[Start of section]

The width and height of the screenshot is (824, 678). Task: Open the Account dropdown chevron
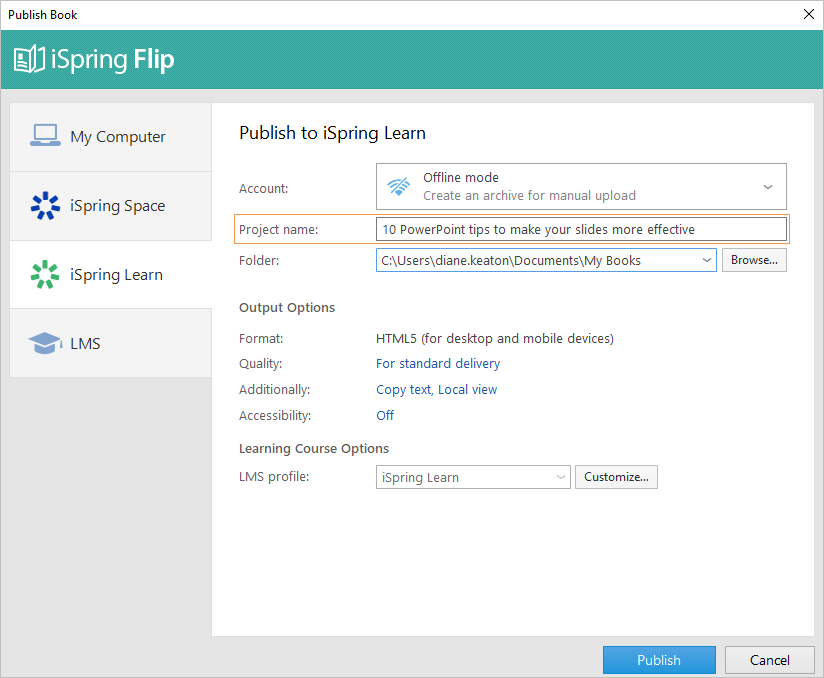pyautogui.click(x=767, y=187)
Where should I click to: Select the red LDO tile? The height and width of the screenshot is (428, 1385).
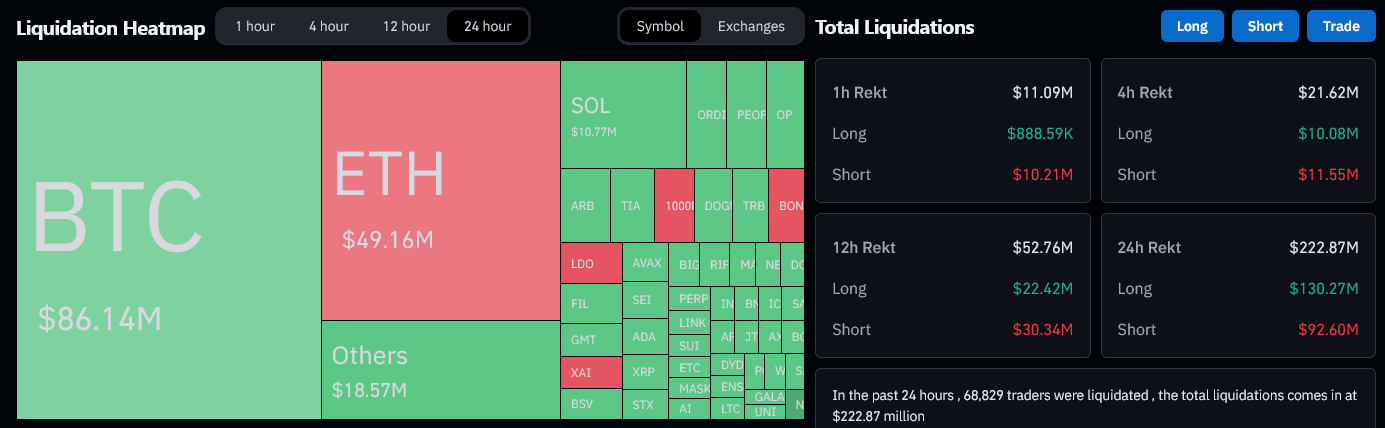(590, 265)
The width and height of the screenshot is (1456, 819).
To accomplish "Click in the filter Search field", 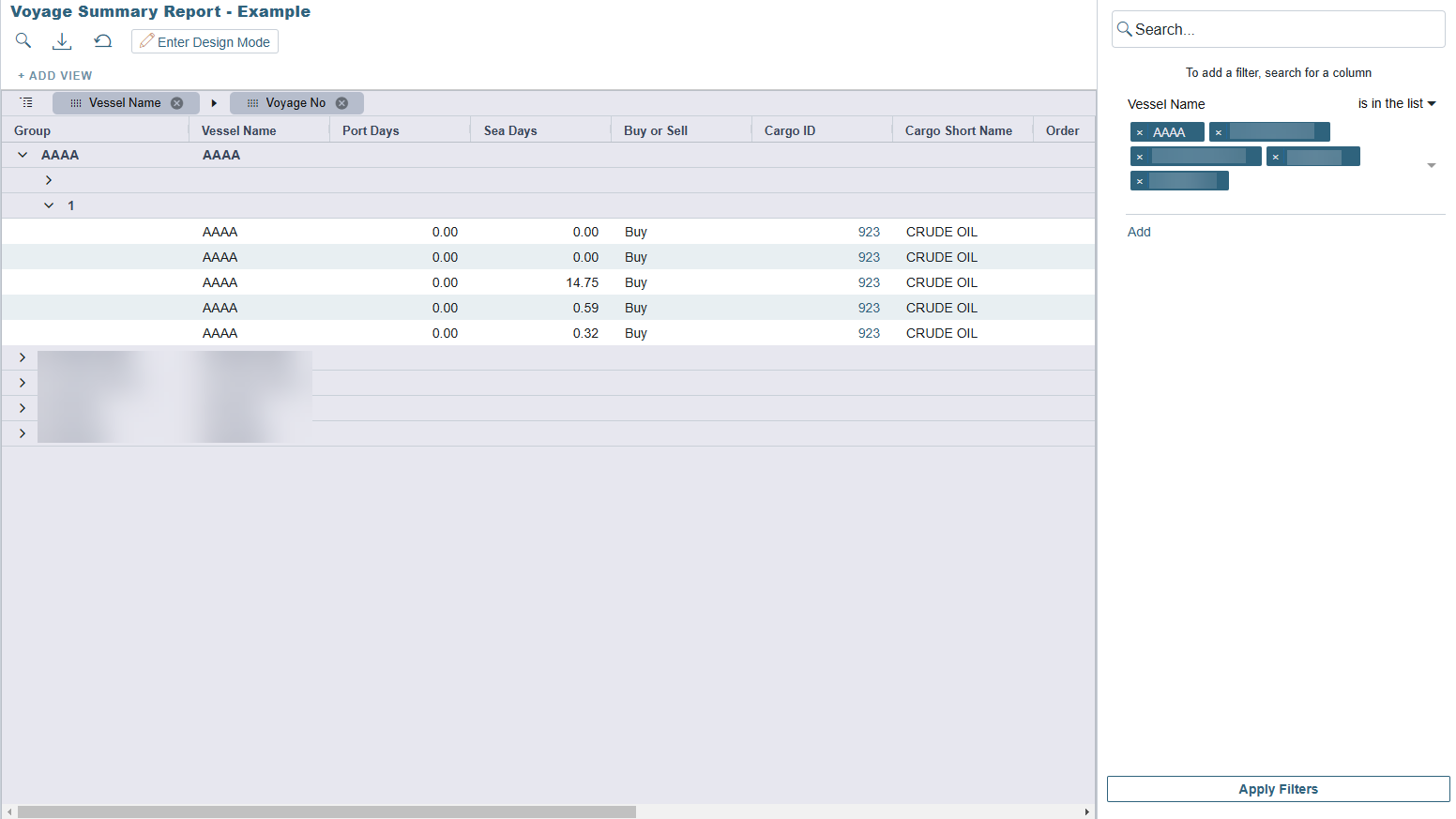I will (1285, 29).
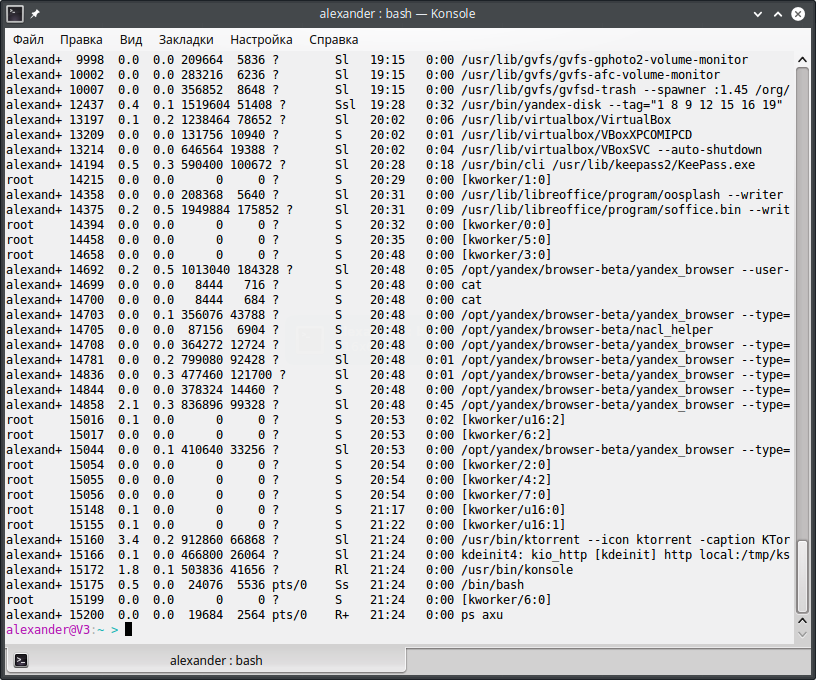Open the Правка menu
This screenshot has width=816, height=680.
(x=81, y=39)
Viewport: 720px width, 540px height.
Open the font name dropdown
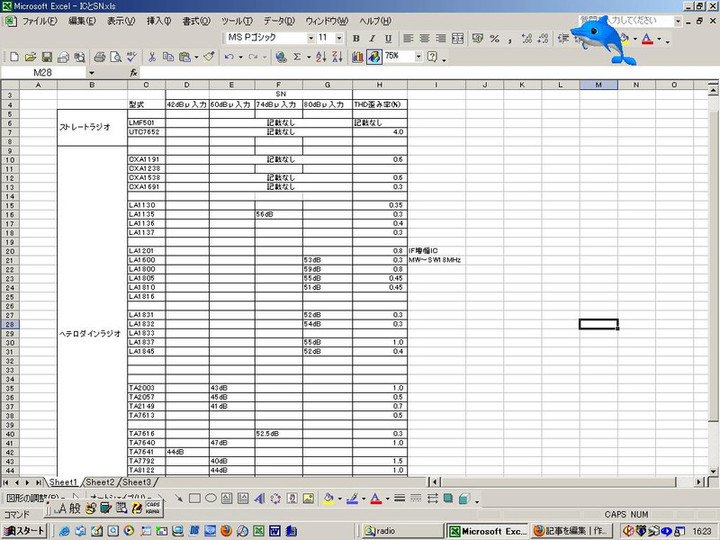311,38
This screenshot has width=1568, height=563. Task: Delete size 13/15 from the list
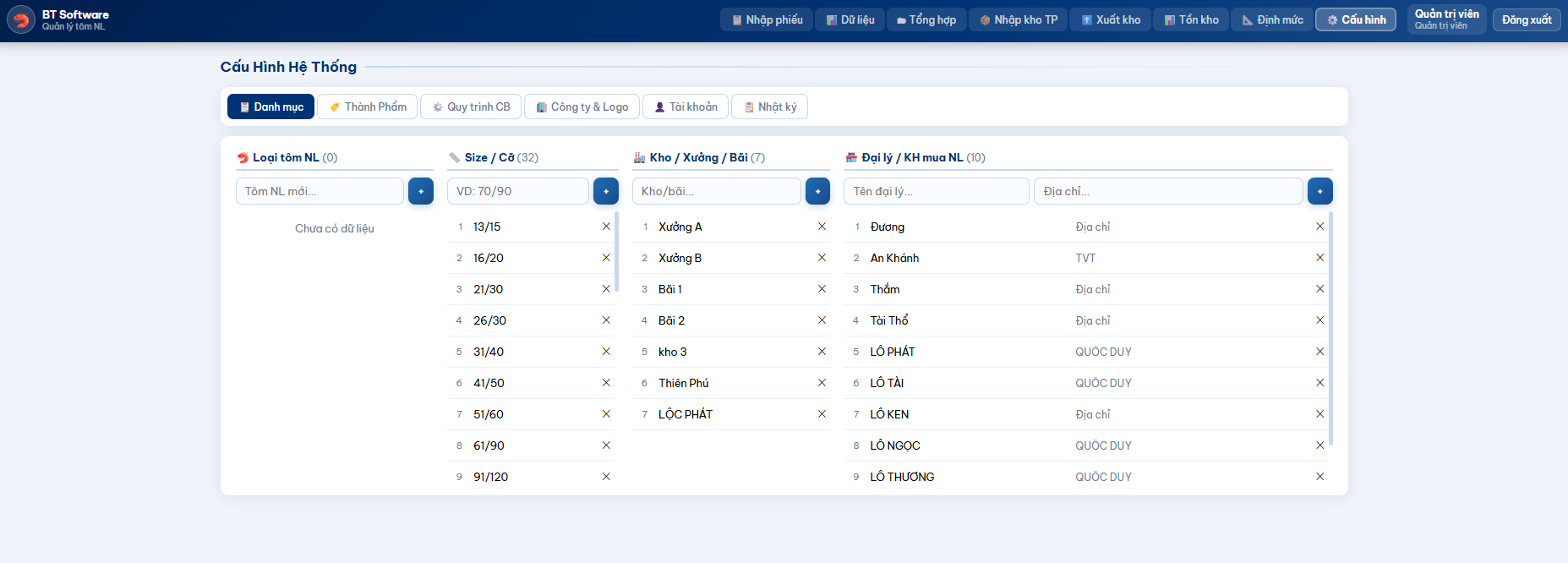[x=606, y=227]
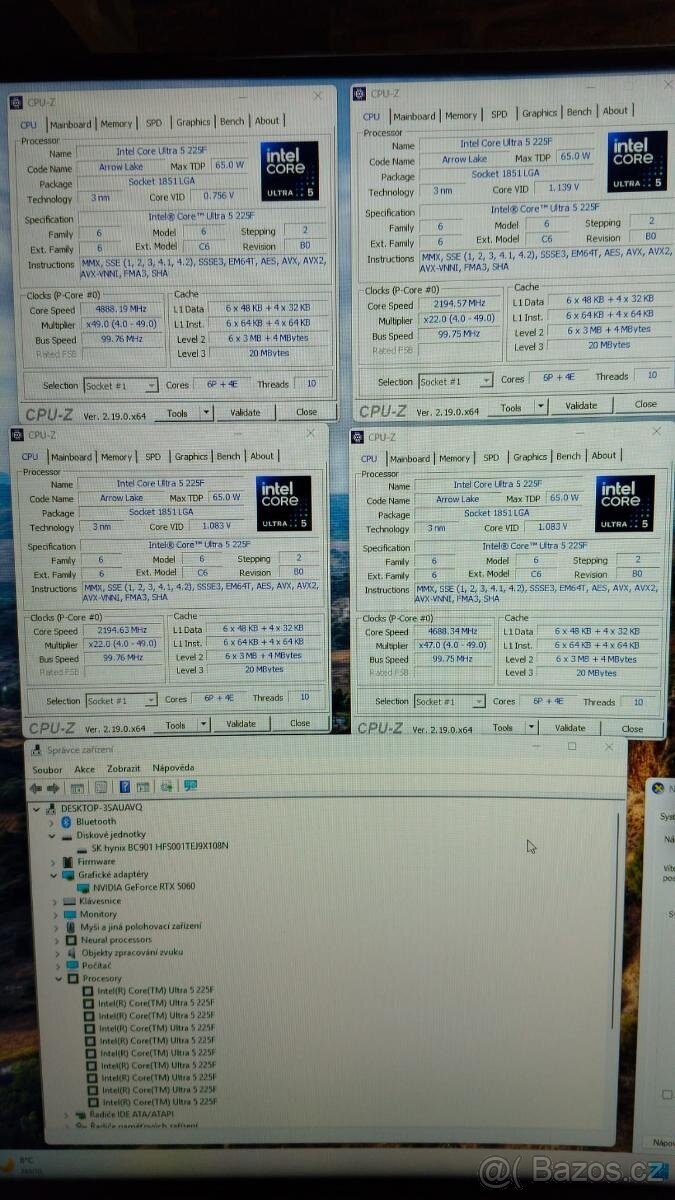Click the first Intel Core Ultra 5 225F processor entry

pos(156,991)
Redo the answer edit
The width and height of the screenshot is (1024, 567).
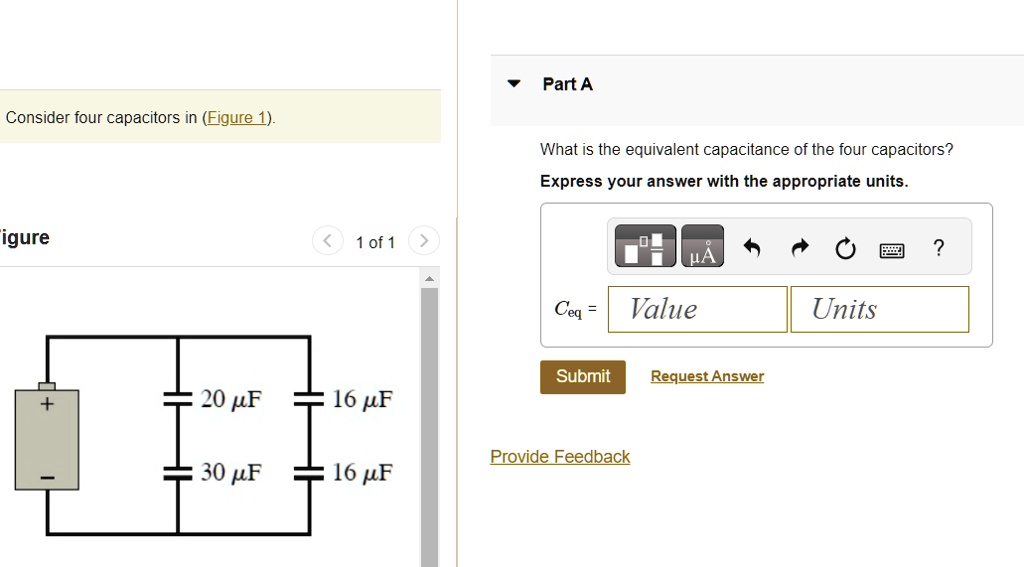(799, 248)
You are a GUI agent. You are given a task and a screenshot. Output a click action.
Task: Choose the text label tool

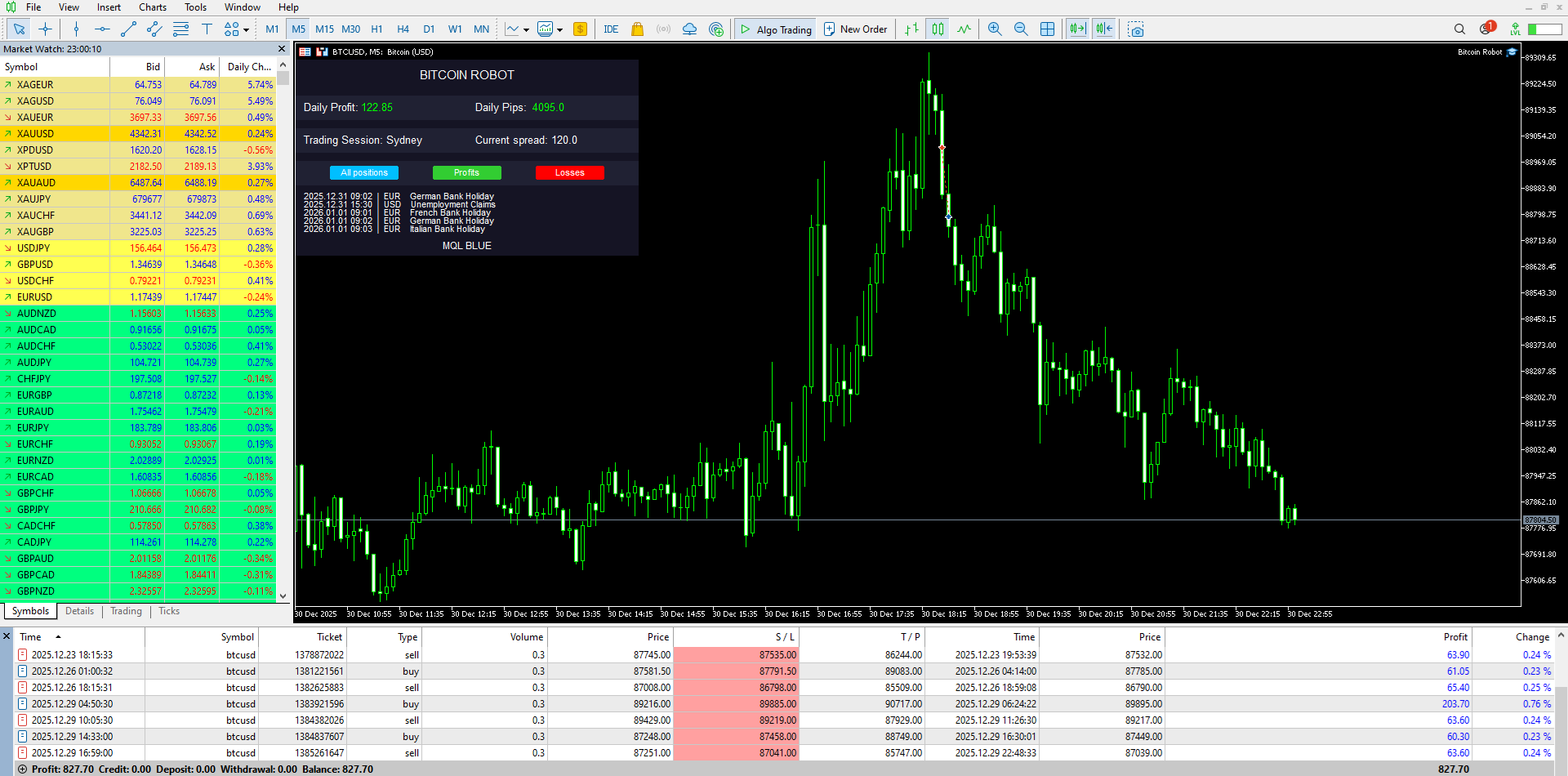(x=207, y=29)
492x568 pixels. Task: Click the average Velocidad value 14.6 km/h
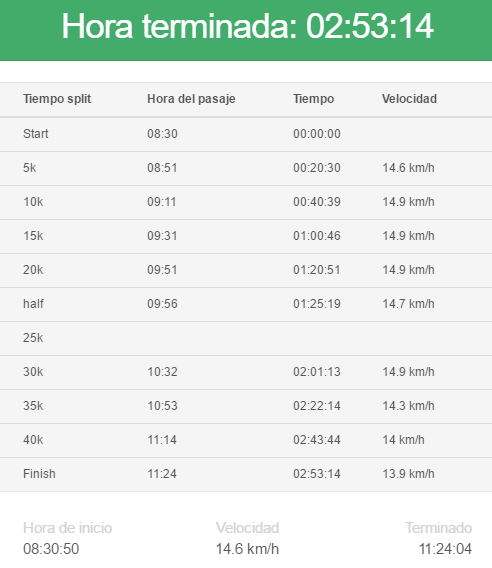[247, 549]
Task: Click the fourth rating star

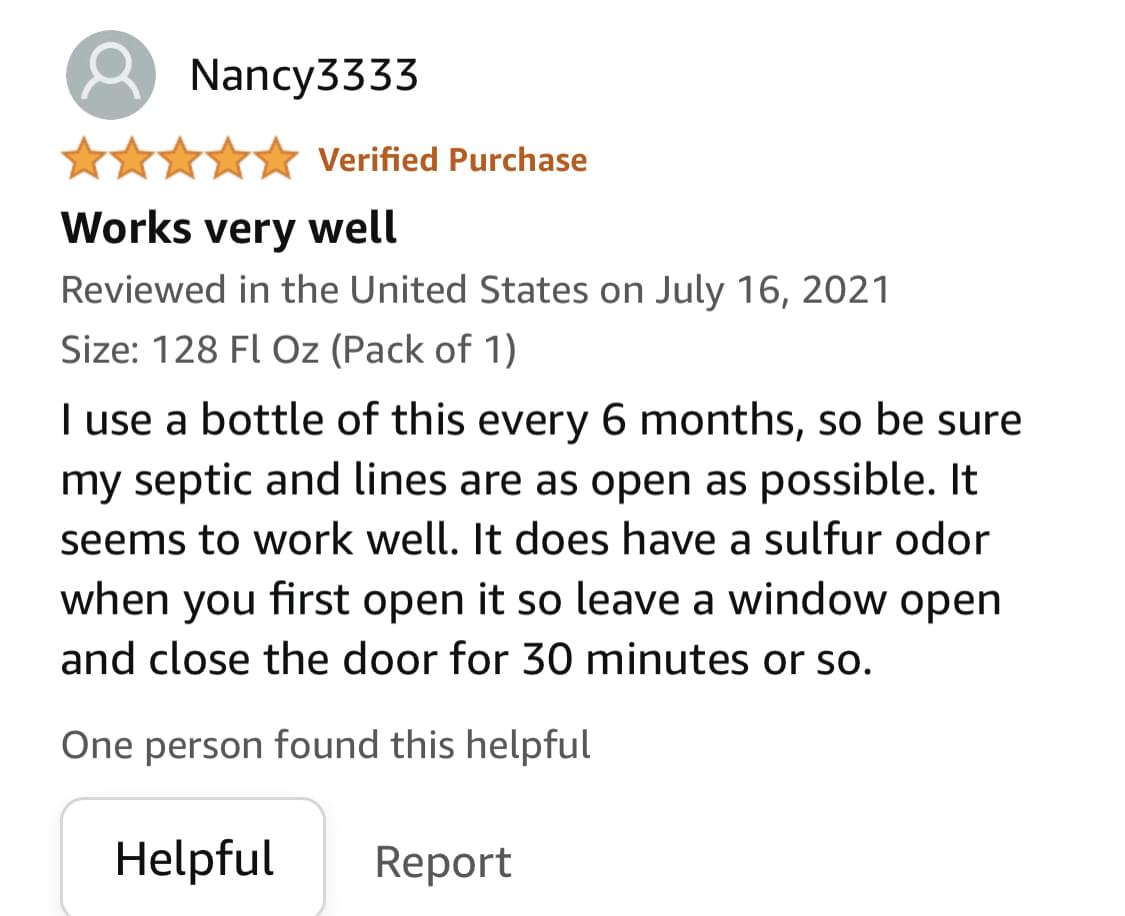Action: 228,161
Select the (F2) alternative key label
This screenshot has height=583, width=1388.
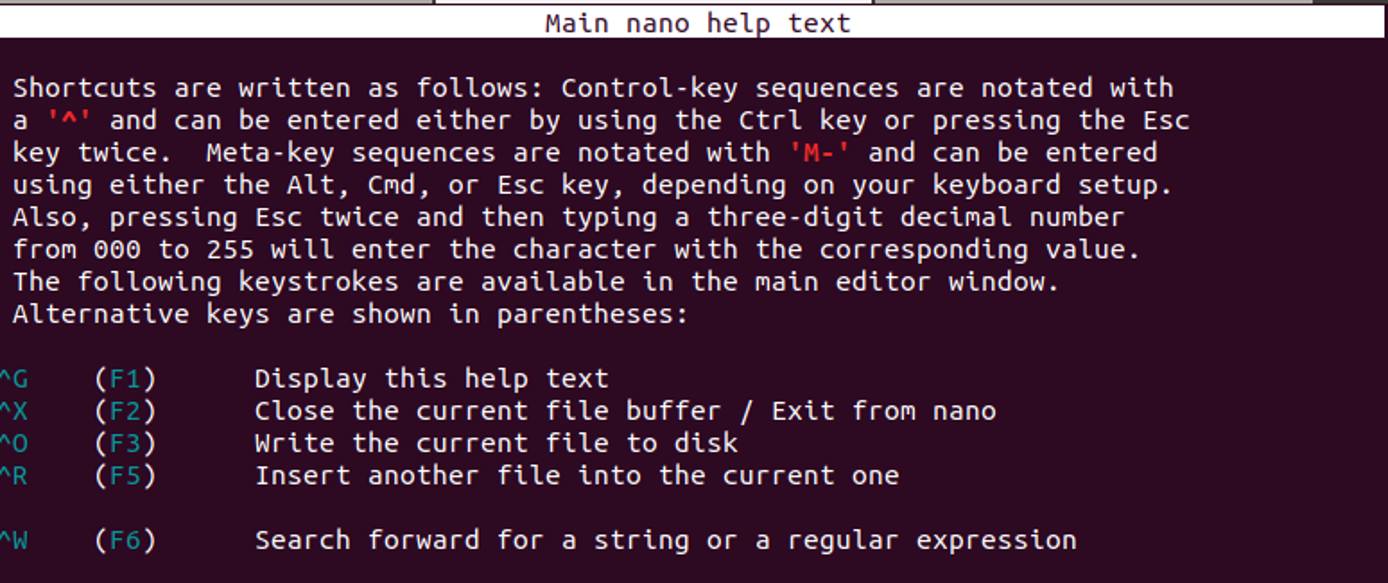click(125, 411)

[End of section]

What is expected: Everything from the line with "492x568 pixels. Task: Click" through the final line of the records above should be written out exactly, minus the pictures.

Your response:
492x568 pixels. Task: Click the average Velocidad value 14.6 km/h
[247, 549]
Task: Click the fourth rating star

Action: 228,161
Select the (F2) alternative key label
This screenshot has height=583, width=1388.
click(125, 411)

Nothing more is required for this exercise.